そこで、Cradioが1つのキーになってきます。無線はいろいろな種類、Wi-Fiもありますし、ライセンスバンドもありますけれども、それぞれ得意不得意があったり、エリアの状況もあったりしますので、それをエンドユーザの利用状況に合わせて、最適なアクセス手段を提供することで初めて、間にあるAll-Photonics Networkのケイパビリティが有効活用されると思っています。
――Cradioは、ワイヤレスも非常に多様化していますから、そのワイヤレスのパワーとIOWNをどうつないでユーザに提供していくかということで、非常にクリエイティブな仕事になりますね。IOWNの付加価値にもなります。
伊東 IOWNは、解釈の仕方によっていろいろな切り口があります。ティピカルなものは、光電融合を使ったAll-Photonics Networkが今、非常に注目を浴びていますけれども、それだけではなくてAll-Photonicsを中心としたディスアグリゲーテッドな分散されたネットワーク機能を、いかにコグニティブ・ファウンデーションというような、サービスとつなげるようなオーケストレーション機能を使って、有機的にサービスとネットワークのリーチャビリティを、どう融合させるかということがIOWNの基本構成の1つと私は理解していますので、多様なアクセス条件をサービスとコアネットワークとうまくオーケストレーションすることが、IOWNの肝になってくると思います。ですので、Cradioは非常に重要な役割を果たしていくと思っています。
Cradioの先端性と社会的な意義
――Cradioの概要と取り組み状況を教えてください。
伊東:Cradioは、NTT研究所がIOWN構想における“W(Wireless)”領域の技術として開発を進めているもので、大きく無線状態の「把握」、刻々と変化する無線通信品質の「予測」、環境や要件に応じた「制御」の3つの技術群から構成されます。
NTT-ATはそのシステム開発や実証・評価を支える役割を担っています。昨年度は、横浜や品川において実証実験を行い、NTT研究所の「裏方」として取り組んできました。
今年度からは、そうした支援的立場を一歩進め、NTT-AT自身がコンソーシアムに直接参画するフェーズに入りました。総務省が採択した10のコンソーシアムのうち、横浜と仙台の2件において、NTT-ATの名前が正式に掲載されています※2。研究開発の支援から、社会実装に向けた主体的な取り組みへと、ステージが移行しつつあります。
――どのような取り組みになりますか。
伊東 Cradioは、レベル4自動運転や自走ロボットの高度化を支える通信インフラとして、新たな無線活用の形を目指しています。無線LANをはじめとする多様な無線方式の特性を把握し、状況に応じて最適に使い分けることで、通信の安定性と信頼性を高める取り組みです。

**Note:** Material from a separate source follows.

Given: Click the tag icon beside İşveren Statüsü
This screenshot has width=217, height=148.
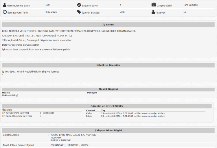Looking at the screenshot, I should (79, 12).
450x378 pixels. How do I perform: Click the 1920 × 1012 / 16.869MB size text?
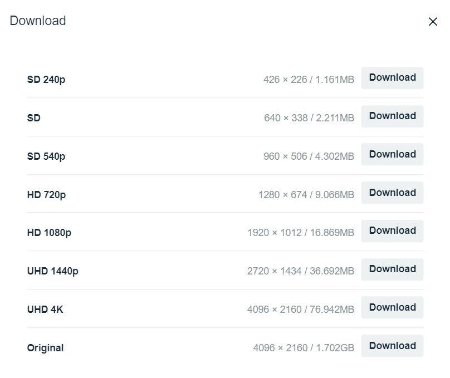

――自走バスが走る時に利用する無線の状況の「把握」「予測」「制御」ということがポイントですね。
伊東:おっしゃる通りです。バス走行時の無線通信品質の変化を機械学習により事前に予測し、「通信品質の劣化が予測される」と判断された場合、利用可能な回線の中から最適なものを事前に選択・切り替える仕組みを構築しています。これにより、通信の安定性を維持します。
例えば、バスに搭載されたカメラの映像をリアルタイムで遠隔監視・分析する場合、通信が不安定だと正確な映像伝送が難しくなり、安全運行にも支障が出るおそれがあります。Cradioは、バス単体のセンシングでは把握できない情報、たとえば交差点に設置されたカメラによる先行エリアの危険情報などを事前に取得し、安全な運行を実現するための通信基盤として機能しています。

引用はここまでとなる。